Use this mode when you need to locate write failures.
Fault-tolerant mode
Add ?ignoreErrors to allow the request to continue writing remaining data points when one fails.
POST /api/put?ignoreErrorsResponse parameters:
| Parameter | Type | Description |
|---|---|---|
success | Integer | Number of data points written successfully |
failed | Integer | Number of data points that failed to write |
errors | Array | Each failed data point and its failure cause |
Unlike statistical and detailed modes, fault-tolerant mode does not treat the request atomically — a failure in one data point does not affect the others. The errors array contains every failed data point, not just the first. Data points not listed in errors were written successfully.
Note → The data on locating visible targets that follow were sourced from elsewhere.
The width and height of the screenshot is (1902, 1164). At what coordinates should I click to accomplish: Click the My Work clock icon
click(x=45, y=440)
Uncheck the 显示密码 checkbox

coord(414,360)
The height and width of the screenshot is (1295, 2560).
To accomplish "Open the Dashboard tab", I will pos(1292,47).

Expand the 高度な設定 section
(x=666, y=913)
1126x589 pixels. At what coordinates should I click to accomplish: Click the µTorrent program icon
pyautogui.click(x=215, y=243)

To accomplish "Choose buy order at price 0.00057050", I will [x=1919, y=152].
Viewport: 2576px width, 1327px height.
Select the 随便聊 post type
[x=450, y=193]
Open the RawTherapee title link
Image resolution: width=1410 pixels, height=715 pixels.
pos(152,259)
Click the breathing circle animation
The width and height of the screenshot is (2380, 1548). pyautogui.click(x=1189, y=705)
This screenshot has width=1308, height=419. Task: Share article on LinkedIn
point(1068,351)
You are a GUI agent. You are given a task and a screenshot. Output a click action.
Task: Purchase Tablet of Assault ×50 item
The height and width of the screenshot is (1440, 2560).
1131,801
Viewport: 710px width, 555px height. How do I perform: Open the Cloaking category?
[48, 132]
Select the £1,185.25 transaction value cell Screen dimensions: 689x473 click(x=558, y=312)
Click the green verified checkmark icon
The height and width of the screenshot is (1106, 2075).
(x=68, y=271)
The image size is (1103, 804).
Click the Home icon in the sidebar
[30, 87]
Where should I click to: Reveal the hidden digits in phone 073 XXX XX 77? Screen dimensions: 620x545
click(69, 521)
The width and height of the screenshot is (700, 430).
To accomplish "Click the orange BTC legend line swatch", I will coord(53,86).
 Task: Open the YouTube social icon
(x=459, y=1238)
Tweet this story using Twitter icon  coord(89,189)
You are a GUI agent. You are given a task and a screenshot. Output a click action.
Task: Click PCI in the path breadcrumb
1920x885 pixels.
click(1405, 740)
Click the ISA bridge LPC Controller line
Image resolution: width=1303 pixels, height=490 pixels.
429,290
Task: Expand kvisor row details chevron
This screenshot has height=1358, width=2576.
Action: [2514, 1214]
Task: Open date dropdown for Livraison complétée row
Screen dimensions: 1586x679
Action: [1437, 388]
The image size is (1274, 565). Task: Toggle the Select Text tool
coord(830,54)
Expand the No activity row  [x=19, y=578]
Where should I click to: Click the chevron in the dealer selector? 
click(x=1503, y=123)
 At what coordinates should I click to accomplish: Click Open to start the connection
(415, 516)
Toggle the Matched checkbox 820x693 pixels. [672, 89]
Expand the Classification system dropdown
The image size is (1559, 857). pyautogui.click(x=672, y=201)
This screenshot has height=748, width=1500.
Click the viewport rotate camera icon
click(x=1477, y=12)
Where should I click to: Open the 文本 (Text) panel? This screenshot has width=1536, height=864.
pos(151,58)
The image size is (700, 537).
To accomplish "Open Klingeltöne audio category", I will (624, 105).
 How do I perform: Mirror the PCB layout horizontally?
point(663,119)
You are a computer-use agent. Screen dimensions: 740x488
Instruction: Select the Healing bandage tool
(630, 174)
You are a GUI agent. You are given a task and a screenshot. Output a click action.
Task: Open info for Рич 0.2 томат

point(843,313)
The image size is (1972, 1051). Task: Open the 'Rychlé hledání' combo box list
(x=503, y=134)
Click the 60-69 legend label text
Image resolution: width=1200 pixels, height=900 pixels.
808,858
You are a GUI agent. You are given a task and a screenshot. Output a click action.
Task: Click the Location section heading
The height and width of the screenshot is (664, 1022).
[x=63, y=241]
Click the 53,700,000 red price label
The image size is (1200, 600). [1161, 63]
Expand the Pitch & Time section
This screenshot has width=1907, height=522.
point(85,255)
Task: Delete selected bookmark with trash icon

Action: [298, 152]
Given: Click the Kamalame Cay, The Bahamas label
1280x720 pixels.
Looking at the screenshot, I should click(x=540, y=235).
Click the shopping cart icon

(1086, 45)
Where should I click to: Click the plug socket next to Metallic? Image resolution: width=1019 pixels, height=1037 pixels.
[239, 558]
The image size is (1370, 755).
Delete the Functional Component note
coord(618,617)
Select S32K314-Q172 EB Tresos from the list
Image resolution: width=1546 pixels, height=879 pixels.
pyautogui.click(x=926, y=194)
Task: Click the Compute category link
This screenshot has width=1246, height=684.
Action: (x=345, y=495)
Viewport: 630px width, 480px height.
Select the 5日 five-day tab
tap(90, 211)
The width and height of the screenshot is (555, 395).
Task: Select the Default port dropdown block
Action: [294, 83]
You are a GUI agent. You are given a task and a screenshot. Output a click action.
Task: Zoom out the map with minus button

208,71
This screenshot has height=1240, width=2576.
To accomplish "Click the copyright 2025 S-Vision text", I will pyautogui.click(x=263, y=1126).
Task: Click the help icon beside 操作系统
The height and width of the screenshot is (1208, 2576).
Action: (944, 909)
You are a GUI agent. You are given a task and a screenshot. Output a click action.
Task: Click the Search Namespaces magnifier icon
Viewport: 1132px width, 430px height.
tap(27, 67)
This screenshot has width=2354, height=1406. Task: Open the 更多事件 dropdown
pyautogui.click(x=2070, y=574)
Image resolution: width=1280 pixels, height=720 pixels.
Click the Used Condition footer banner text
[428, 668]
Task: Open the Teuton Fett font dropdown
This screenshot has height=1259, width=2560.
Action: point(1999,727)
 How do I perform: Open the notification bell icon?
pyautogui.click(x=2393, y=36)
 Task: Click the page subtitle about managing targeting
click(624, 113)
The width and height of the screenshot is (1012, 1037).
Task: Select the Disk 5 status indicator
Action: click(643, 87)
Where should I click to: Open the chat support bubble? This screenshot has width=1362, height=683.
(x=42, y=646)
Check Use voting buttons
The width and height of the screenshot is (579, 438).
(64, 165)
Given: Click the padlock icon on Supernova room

If some (but not all) data points fail: HTTP 200
If all data points fail due to a critical error (such as underlying storage failure): non-200 status code
Use this mode when you need to maximize the number of data points written and handle individual failures separately.
Limitations
Maximum tag keys per time series
The maximum number of tag keys in a single time series depends on the instance type.
| Instance type | Maximum tag keys |
|---|---|
| mLarge | 16 |
| Large | 16 |
| 3xLarge | 20 |
| 4xLarge | 20 |
| 6xLarge | 20 |
| 12xLarge | 20 |
| 24xLarge | 24 |
| 48xLarge | 24 |
| 96xLarge | 24 |
String values
String values can contain any characters and can be stored in JSON format. The maximum size of a string value is 20 KB.